5 F. Supp. 2d 321, 1998 U.S. Dist. LEXIS 7400, 1998 WL 255548
CourtDistrict Court, E.D. Pennsylvania
DecidedMay 19, 1998
Docket2:96-cv-05747
StatusPublished
Cited by3 cases

This text of 5 F. Supp. 2d 321 (Block v. Doubletree Hotels Corp.) is published on Counsel Stack Legal Research, covering District Court, E.D. Pennsylvania primary law. Counsel Stack provides free access to over 12 million legal documents including statutes, case law, regulations, and constitutions.

Bluebook
Block v. Doubletree Hotels Corp., 5 F. Supp. 2d 321, 1998 U.S. Dist. LEXIS 7400, 1998 WL 255548 (E.D. Pa. 1998).

Opinion

MEMORANDUM AND ORDER

JOYNER, District Judge.

This declaratory judgment action is now before the Court upon motion of the remaining defendant, 1 Unum Life Insurance Company of America for summary judgment. For the reasons discussed below, the motion shall be granted.

Background

In March, 1989, Plaintiff Edward Block was hired by Doubletree’s predecessor in interest, the Beacon Hotel Corporation, as the Assistant Food and Beverage Director for the Holiday Inn in Trevose, Pennsylvania. On August 24, 1991, plaintiff suffered a work-related injury which, he contends, rendered him totally disabled. (Pi’s Complaint, ¶ s7-9). Unbeknownst to plaintiff, Beacon had a long-term disability insurance policy through Unum Life Insurance Company as a benefit for its employees. (Pi’s Complaint, ¶ 10-11).

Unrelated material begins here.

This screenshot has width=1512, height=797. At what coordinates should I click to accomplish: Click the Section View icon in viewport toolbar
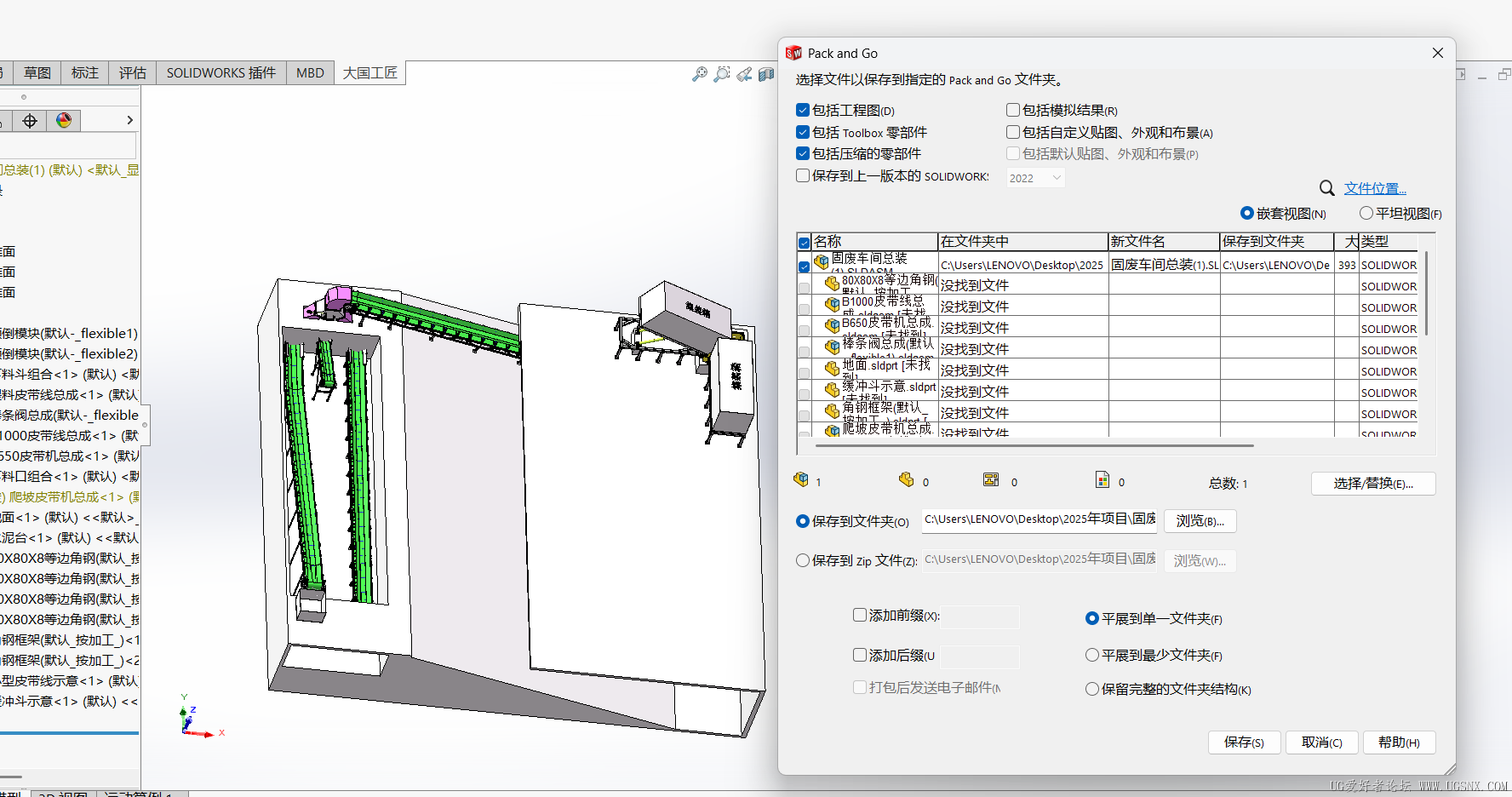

Plaintiff alleges that he first learned of the existence of the Unum disability policy in January, 1996 and that upon learning that the disability policy had been in force while he was working at the Holiday Inn, he promptly applied for benefits thereunder on January 25, 1996. Unum, in turn, denied plaintiffs benefits application on April 25, 1996 because it was not filed within ninety days of the three-month elimination period. 2 *322 Although plaintiff sought review of the company’s denial, the decision to deny was upheld via letter of July 18, 1996. (Pl.’s Complaint, ¶ s 12-13).

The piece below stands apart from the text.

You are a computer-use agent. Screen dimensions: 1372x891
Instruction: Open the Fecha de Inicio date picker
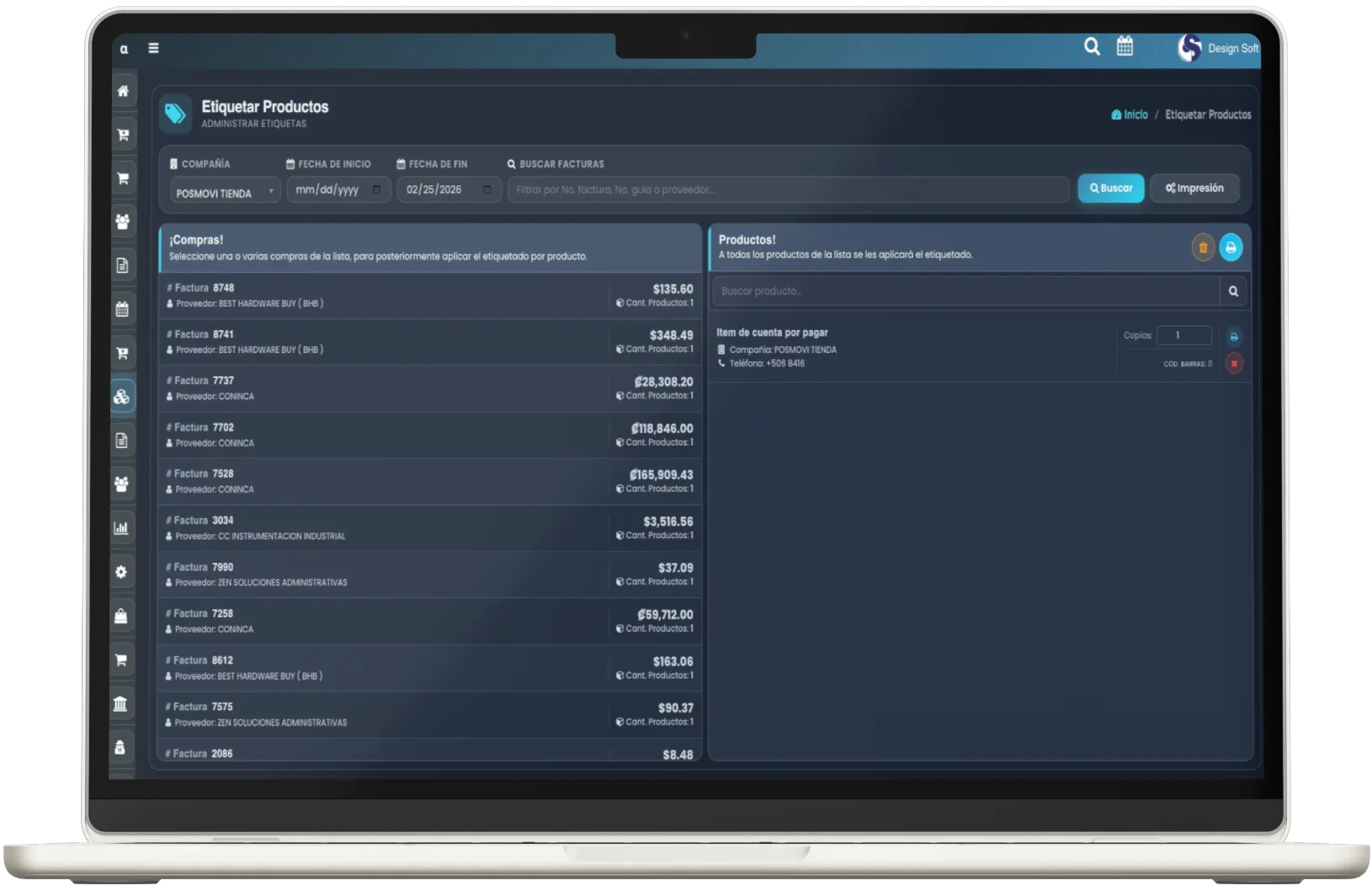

Plaintiff thereafter brought this action by filing a pro se complaint in Bucks County’s Magisterial District Court 07-1-07 3 on July 24, 1996. The case was removed to this Court pursuant to 28 U.S.C. § 1331 and 29 U.S.C. § 1132(e)(1) on August 19, 1996. By the complaint which he filed in this Court, plaintiff seeks a declaratory judgment in his favor and against Unum that he is entitled to benefits under the long term disability policy which it issued to Beacon/Doubletree and that, by denying him benefits, Unum breached the contract which it had with plaintiff and/or breached the duties which it owed him as a third party beneficiary under the policy. (Pi’s Complaint, ¶ s 14-17). Unum moves for summary judgment on the grounds that plaintiffs claims are time-barred due to his failure to submit a proof of claim within the time period set by the policy and his failure to file this lawsuit within the time allotted under the suit limitation clause in the policy.

Standards Governing Summary Judgment Motions

The standards for determining whether summary judgment is properly entered in cases pending before the district courts are governed by Fed.R.Civ.P. 56. Subsection (c) of that rule states, in pertinent part,

... The judgment sought shall be rendered forthwith if the pleadings, depositions, answers to interrogatories, and admissions on file, together with the affidavits, if any, show that there is no genuine' issue as to any material fact and that the moving party is entitled to a judgment as a matter of law. A summary judgment, interlocutory in character, may be rendered on the issue of liability' alone although there is a genuine issue as to the amount of damages.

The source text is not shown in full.